Random prediction

fastai

Published

September 23, 2020

Random prediction

When we try to build a prediction algorithm, it is a useful practice to first try out a baseline algorithm and see how they perform. Here we will describe a case of random prediction.

(Inspiration and examples are from Jason Brownlee’s Machine Learning Algorithms from Scratch book.)

import pandas as pd
import altair as alt
import numpy as np

from vega_datasets import data

np.random.seed(42)

For the examples we will use the vega ‘volcano’ dataset. The width and height values are constant, so we work only with the values column.

volcano = data('volcano')
volcano.head()

	width	height	values
0	87	61	103
1	87	61	104
2	87	61	104
3	87	61	105
4	87	61	105

The random prediction algorithm

takes a training and a test set
generates the prediction by selecting random elements from the training set

We split the dataset to training and test sets, by taking the first 2/3 and last 1/3 of the data respectively.

train, test = volcano.iloc[: volcano.shape[0] * 2 // 3, :], volcano.iloc[volcano.shape[0] * 2 // 3 :, :]

A small check that the split did not leave out an entry or did not result in an overlap.

assert train.index[-1] + 1 == test.index[0]

We plot the training and the test sets, respectively.

alt.Chart(train.reset_index()).mark_line().encode(alt.Y('values'), alt.X('index:Q'), alt.Tooltip('values')).interactive().properties(title='Train data')

alt.Chart(test.reset_index()).mark_line().encode(alt.Y('values'), alt.X('index:Q'), alt.Tooltip('values')).interactive().properties(title='Test data')

First, we generate the random predictions with replacement. That is, the same values can occur more than once.

predictions = np.random.choice(train['values'], size=test.shape[0], replace=True)
predictions

array([166, 179,  96, ..., 105, 157,  95])

We calculate the error terms

errors = test['values'] - predictions
errors

3538   -16
3539   -29
3540    54
3541    54
3542    56
        ..
5302    -8
5303     2
5304    -7
5305   -60
5306     2
Name: values, Length: 1769, dtype: int64

We calculate the root mean squared error of the predictions.

def calculate_rmse(observed, predicted):
    return np.sqrt(sum((observed - predicted) ** 2)/len(observed))

The RMSE is around 34.59 which stands for about 1.34 STD.

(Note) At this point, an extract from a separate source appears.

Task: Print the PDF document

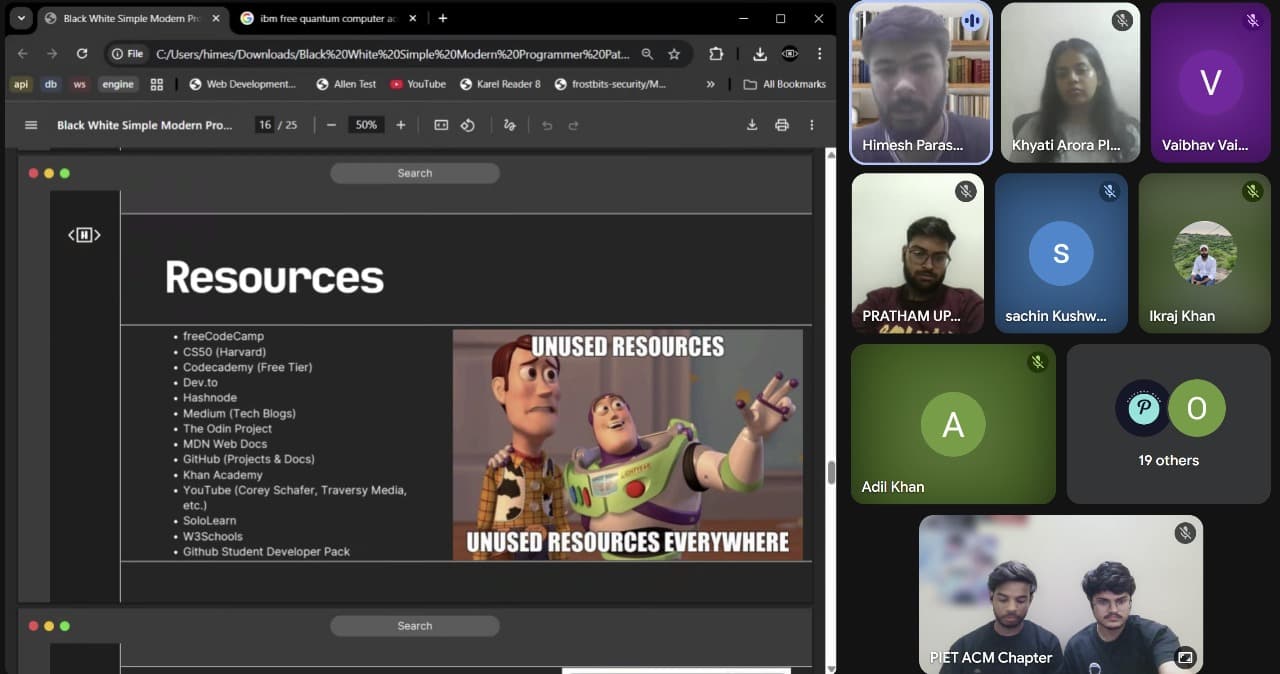Action: pos(782,125)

rmse = calculate_rmse(test['values'], predictions)
rmse

34.93380641982711

For reference, if we would simply use the simple mean, we would get an RMSE of 18.42,

calculate_rmse(test['values'], test['values'].mean())

18.420942507684327

Let’s plot the results

to_compare = pd.concat(
    [
        test['values'].rename('observed').reset_index(drop=True),
        pd.Series(predictions).rename('predictions').reset_index(drop=True)
    ], axis=1
).stack().reset_index().rename(columns={'level_1': 'status', 'level_0': 'index', 0: 'values'})

to_compare

	index	status	values
0	0	observed	150
1	0	predictions	166
2	1	observed	150
3	1	predictions	179
4	2	observed	150
...	...	...	...
3533	1766	predictions	105
3534	1767	observed	97
3535	1767	predictions	157
3536	1768	observed	97
3537	1768	predictions	95

3538 rows × 3 columns

alt.Chart(to_compare).mark_line().encode(
    alt.X('index:Q'), alt.Y('values'), alt.Color('status'), alt.OpacityValue(0.7)
).properties(width=1200, title='Predictions with replacement')

We put the steps into a function and rerun the prediction without replacement.

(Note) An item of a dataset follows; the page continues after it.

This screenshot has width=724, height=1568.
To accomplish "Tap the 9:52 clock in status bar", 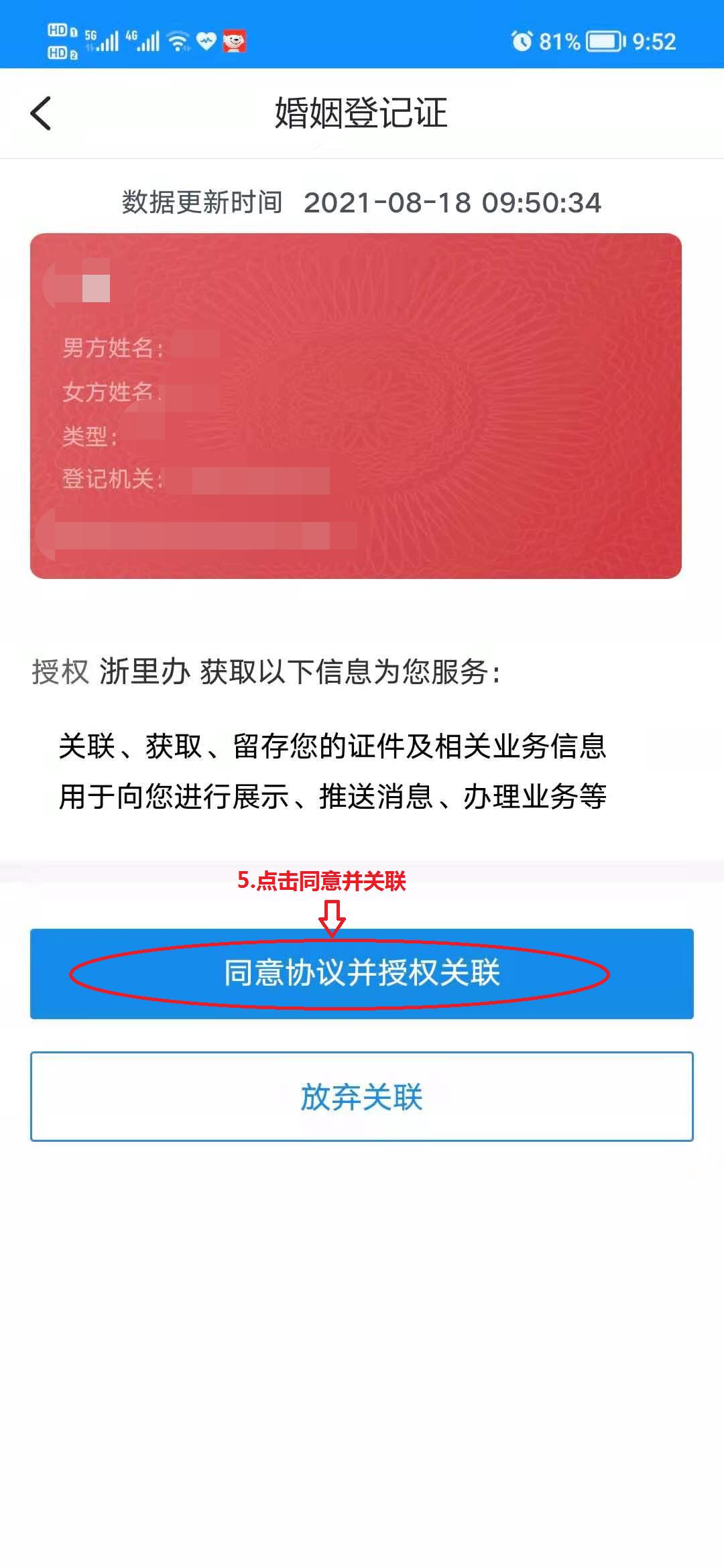I will (x=654, y=42).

def predict_randomly(train, test, replace=True):
    predictions = np.random.choice(train, size=test.shape[0], replace=True)
    errors = test - predictions
    rmse = calculate_rmse(test, predictions)

    return predictions, rmse

predictions, rmse = predict_randomly(train['values'], test['values'], replace=False)
rmse

35.90392934559341

Finally, we also put the plotting steps into a function

def plot_predictions(observed, predicted):

    to_compare = pd.concat(
        [observed.rename('observed').reset_index(drop=True), pd.Series(predicted).rename('predictions').reset_index(drop=True)], axis=1
    ).stack().reset_index().rename(columns={'level_1': 'status', 'level_0': 'index', 0: 'values'})

    chart = alt.Chart(to_compare).mark_line().encode(
        alt.X('index:Q'), alt.Y('values'), alt.Color('status'), alt.OpacityValue(0.7)
    ).properties(width=1200)

    chart.display()

The predictions without replacement

plot_predictions(test['values'], predictions)